Task item> The full data, repeated exactly, is the only answer needed.

Data for this task section start

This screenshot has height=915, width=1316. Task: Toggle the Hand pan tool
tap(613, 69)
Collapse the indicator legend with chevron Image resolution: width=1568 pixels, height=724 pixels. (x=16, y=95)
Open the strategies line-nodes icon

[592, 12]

Data for this task section end

Solution to this exercise>
This screenshot has height=915, width=1316. Task: Toggle the Hand pan tool
tap(613, 69)
Collapse the indicator legend with chevron Image resolution: width=1568 pixels, height=724 pixels. (x=16, y=95)
Open the strategies line-nodes icon

[592, 12]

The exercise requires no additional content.